Simon Kimbangu fut condamné à mort avant de voir sa sentence commuée en détention à perpétuité, accompagnée de 120 coups de fouet, par le roi Albert Ier des Belges. Il fut relégué à Elisabethville (Lubumbashi) dans la prison de Kasombo où il purgea ses 30 dernières années dans une minuscule cellule de 1,20m sur 0,80m sans aération, et comme lit il disposait d’un bloc de ciment. Durant ses 30 années de bagne, Simon Kimbangu continua à être considéré comme un leader spirituel malgré l’absence de contact avec ses fidèles, et il devint également un symbole du nationalisme congolais. Il mourut le 12 octobre 1951 en prison. Pour ternir son image auprès des Congolais, le pouvoir colonial prétendit qu’il se serait converti au catholicisme avant sa mort, chose qui était fausse.
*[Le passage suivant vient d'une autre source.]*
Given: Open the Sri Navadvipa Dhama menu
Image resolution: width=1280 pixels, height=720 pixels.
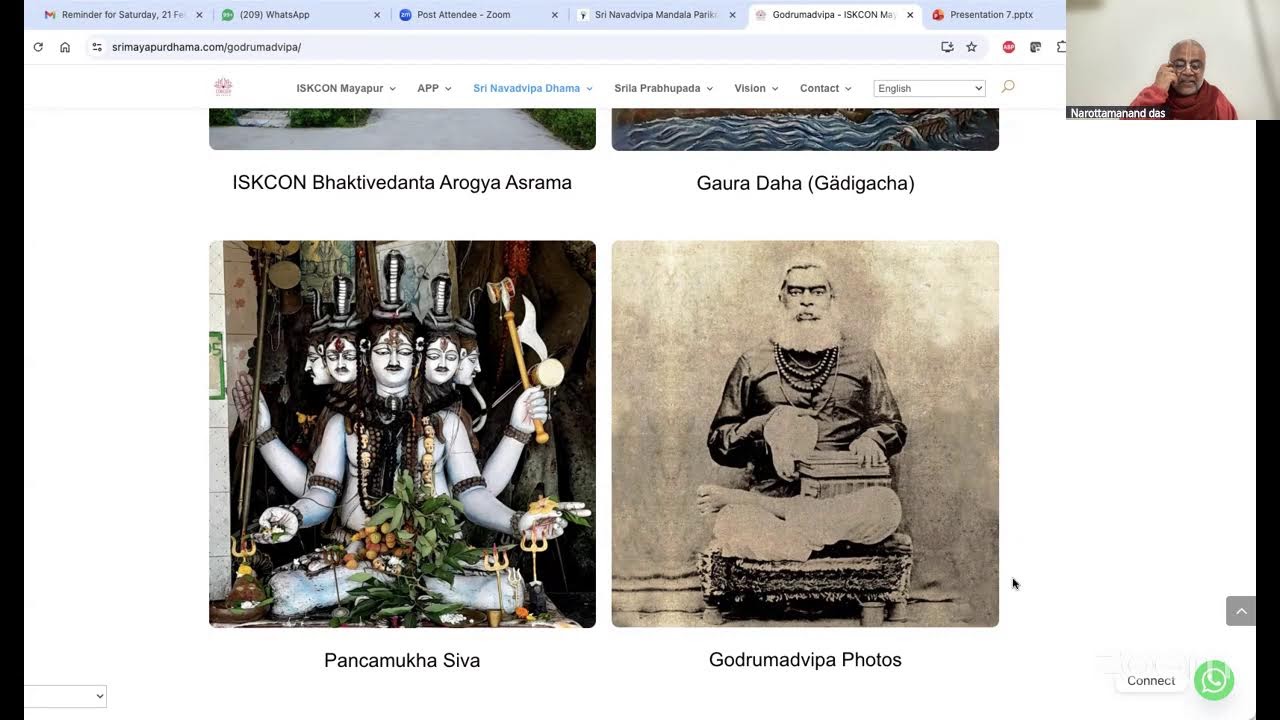Looking at the screenshot, I should 533,88.
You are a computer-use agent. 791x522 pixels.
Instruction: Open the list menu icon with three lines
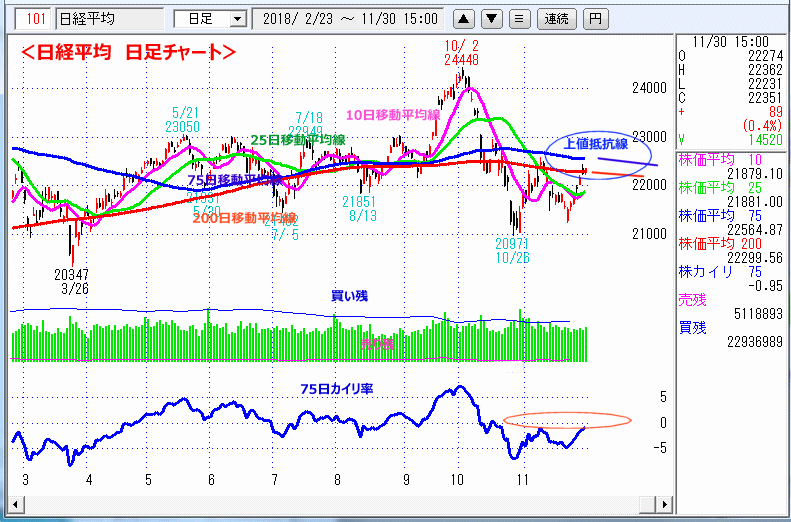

Les autres condamnés furent déportés loin de leurs contrées d’origine. A la suite de ce procès, il s’ensuivit des représailles à l’encontre de toute personne soupçonnée adepte du mouvement de Kimbangu. Arrêtée, cette personne était acheminée à Tysville (Mbanza-Ngungu) puis, sans jugement, elle était reléguée ou déportée avec toute sa famille et voyait ses biens confisqués. Entre 1921 et 1959, on estime à 37 000 le nombre de familles persécutées et déportées vers plusieurs localités des provinces Orientale, de l’Equateur et du Katanga comme Ekafela, Ubundu, Lowa, Elisabethville. Beaucoup d’entre eux ne revinrent jamais et moururent en déportation suite aux traitements inhumains qu’ils subirent.

Son héritage

En procédant à la déportation et la relégation des adeptes du Kimbanguisme, l’autorité coloniale, à son insu, a contribué à l’implantation et l’expansion du Kimbanguisme à travers le Congo-Kinshasa, le Congo-Brazzaville et l’Angola, car les personnes reléguées continuaient à parler de la lutte de Kimbangu. Le 24 décembre 1959, le gouvernement colonial belge va reconnaître le culte kimbanguiste et abroger de fait les mesures d’interdiction du Kimbanguisme. Aujourd’hui, l’église kimbanguiste est établie dans plusieurs pays à travers le monde.

Simon Kimbangu est un des pionniers de la lutte pour l’indépendance du Congo. Il a ouvert une brèche dans l’édifice colonial belge par son discours nationaliste et non-violent qui a amené les Congolais à prendre conscience de leur état de dominés et d’exploités. Simon Kimbangu, Patrice Lumumba et les autres pères de l’indépendance du Congo ont contribué à des degrés divers à ce que la Belgique accepte l’indépendance du Congo à la date du 30 juin 1960.

Nous demandons une révision du procès de tous ceux qui ont fait l’objet d’arrestation arbitraire, d’emprisonnement ou de relégation pour des raisons d’opinions religieuses pendant la période coloniale, en vue d’une réhabilitation et d’une réparation.